Eventual consistency serves the problem of updates. Data fetched are not guaranteed to be up to date but Eventual Consistency claims that updates are guaranteed to be propagated to all the nodes eventually. If no immediate update is made after an update all replicas converge towards identical copies. What application sees in the meantime is sensitive to replication mechanics and is difficult to predict.
Let us understand how Eventual Consistency is achieved through Vector Clocks. Vector Clocks detect conflicts in a concurrent read-write scenario but don’t do anything about them automatically.
Each data item is associated with the list of (server, timestamp) pairs indicating its version history.
- A client reads D0 item and writes back D1 item handled by server SX. (Vector Clock- D1([SX,1])) (where D1- data item, SX- server, 1- timestamp)
- Another client reads D1, writes back D2 which is also handled by server SX. (Vector Clock- D2([SX,1] ,[SX,2])). Since a client from same server updates the data item later so the D2 value is kept and D1 can be garbage collected. Hence vector clock is D2([SX,2])
- Now two independent clients read D2 and write back different values. One at server Y writes back D3 and one at server Z writes back D4. Since these requests are made by different servers these instances get recorded. (Vector Clocks – D3([SX,2],[SY,1]) and D4([SX,2],[SZ,1]))

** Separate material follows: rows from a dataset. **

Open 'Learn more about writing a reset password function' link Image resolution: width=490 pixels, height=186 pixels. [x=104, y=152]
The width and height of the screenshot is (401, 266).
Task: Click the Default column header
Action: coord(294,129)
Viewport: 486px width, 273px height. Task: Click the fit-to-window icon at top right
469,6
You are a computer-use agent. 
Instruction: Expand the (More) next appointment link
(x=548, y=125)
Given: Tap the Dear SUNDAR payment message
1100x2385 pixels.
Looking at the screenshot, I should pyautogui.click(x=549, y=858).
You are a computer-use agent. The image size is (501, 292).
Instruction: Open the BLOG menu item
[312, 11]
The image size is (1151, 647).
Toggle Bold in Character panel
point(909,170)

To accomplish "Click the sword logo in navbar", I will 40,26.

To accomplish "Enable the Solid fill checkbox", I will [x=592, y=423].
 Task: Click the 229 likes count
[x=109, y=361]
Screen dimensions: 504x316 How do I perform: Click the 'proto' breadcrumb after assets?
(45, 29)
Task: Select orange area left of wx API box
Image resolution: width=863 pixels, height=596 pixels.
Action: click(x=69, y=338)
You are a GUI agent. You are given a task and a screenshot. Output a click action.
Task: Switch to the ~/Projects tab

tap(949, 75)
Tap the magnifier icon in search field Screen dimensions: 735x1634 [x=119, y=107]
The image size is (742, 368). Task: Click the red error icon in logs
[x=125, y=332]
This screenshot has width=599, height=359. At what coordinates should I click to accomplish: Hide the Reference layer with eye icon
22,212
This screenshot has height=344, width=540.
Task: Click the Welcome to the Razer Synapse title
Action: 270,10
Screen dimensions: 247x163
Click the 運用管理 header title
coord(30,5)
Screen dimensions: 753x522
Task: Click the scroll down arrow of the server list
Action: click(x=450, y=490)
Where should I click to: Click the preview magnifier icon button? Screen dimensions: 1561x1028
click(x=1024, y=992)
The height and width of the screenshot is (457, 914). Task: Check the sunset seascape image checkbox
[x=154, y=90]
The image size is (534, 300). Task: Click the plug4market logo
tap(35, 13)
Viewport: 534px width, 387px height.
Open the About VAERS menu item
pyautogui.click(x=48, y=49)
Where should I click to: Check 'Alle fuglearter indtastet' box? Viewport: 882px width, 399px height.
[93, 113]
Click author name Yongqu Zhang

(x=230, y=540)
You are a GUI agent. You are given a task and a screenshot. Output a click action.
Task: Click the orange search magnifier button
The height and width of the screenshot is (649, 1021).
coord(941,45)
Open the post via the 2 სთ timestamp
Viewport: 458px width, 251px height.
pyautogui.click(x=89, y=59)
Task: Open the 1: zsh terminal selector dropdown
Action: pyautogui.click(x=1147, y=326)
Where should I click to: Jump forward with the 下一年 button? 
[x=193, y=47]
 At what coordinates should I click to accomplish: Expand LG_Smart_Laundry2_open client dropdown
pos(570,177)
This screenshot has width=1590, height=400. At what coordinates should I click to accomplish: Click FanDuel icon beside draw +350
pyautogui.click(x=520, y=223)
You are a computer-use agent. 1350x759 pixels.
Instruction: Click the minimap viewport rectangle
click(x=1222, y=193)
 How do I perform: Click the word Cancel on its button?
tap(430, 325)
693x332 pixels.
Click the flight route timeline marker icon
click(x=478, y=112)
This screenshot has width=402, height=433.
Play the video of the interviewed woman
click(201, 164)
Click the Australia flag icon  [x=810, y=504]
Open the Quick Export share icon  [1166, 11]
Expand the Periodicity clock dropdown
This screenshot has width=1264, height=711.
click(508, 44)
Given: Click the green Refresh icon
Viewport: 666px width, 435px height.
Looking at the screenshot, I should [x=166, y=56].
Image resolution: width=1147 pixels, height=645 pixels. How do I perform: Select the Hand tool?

- Now if another read request comes in from a client in Server SX, a conflict will occur because there’s a same timestamp but different servers and then the Server SX will then report the conflict. Conflict resolution is done either by Last write Wins or is application specific.
In reality these timestamps are not such integers but actual clock values. So the server will read that vector clock with greater timestamp value as it is the most recent update.
Important Note– Vector clocks conflict when all values in one clock are not later than or equal to all values in other clock. So the vector clock [(SX,A),(SY,B),(SZ,C)] does not conflict with vector clock [(SX,D),(SY,E),(SZ,F)] if and only if [A≤D, B≤E and C≤F] or [D≤A, E≤B and F≤C]. If a server has no entry in a specific clock, assume its timestamp to be zero.